POSTED BY Matt Strassler

ON July 4, 2022

Atoms are all about a tenth of a billionth of a meter wide (give or take a factor of 2). What determines an atom’s size? This was on the minds of scientists at the turn of the 20th century. The particle called the “electron” had been discovered, but the rest of an atom was a mystery. Today we’ll look at how scientists realized that quantum physics, an idea which was still very new, plays a central role. (They did this using one of their favorite strategies: “dimensional analysis”, which I described in a recent post.)

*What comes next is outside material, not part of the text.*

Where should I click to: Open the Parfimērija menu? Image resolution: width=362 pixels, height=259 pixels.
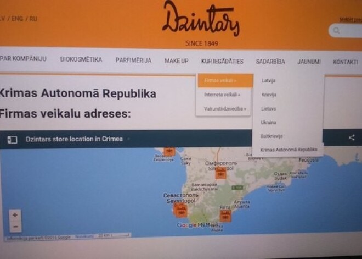pyautogui.click(x=133, y=60)

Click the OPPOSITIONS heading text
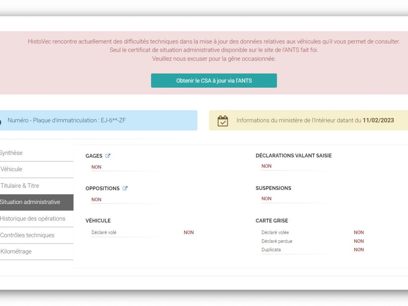pos(102,188)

Since atoms are electrically neutral, the small and negatively charged electrons in an atom had to be accompanied by something with the same amount of positive charge — what we now call “the nucleus”. Among many imagined visions for what atoms might be like was the 1904 model of J.J. Thompson, in which he imagined the electrons are embedded within a positively-charged sphere the size of the whole atom.

But Thompson’s former student Ernest Rutherford gradually disproved this model in 1909-1911, through experiments that showed the nucleus is tens of thousands of times smaller (in radius) than an atom, despite having most of the atom’s mass.

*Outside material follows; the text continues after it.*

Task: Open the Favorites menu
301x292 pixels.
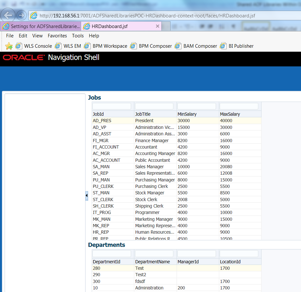Action: pyautogui.click(x=57, y=36)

Once you know that electrons and atomic nuclei are both tiny, there’s an obvious question: why is an atom so much larger than either one? Here’s the logical problem”

  • Negatively charged particles attract positively charged ones. If the nucleus is smaller than the atom, why don’t the electrons find themselves pulled inward, thus shrinking the atom down to the size of that nucleus?
  • Well, the Sun and planets are tiny compared to the solar system as a whole, and gravity is an attractive force. Why aren’t the planets pulled into the Sun? It’s because they’re moving, in orbit. So perhaps the electrons are in orbit around the nucleus, much as planets orbit a star?
  • This analogy doesn’t work. Unlike planets, electrons orbiting a nucleus would be expected to emit ample electromagnetic waves (i.e. light, both visible and invisible), and thereby lose so much energy that they’d spiral into the nucleus in a fraction of a second.

(These statements about the radiated waves from planets and electrons can be understood with very little work, using — you guessed it — dimensional analysis! Maybe I’ll show you that in the comments if I have time.)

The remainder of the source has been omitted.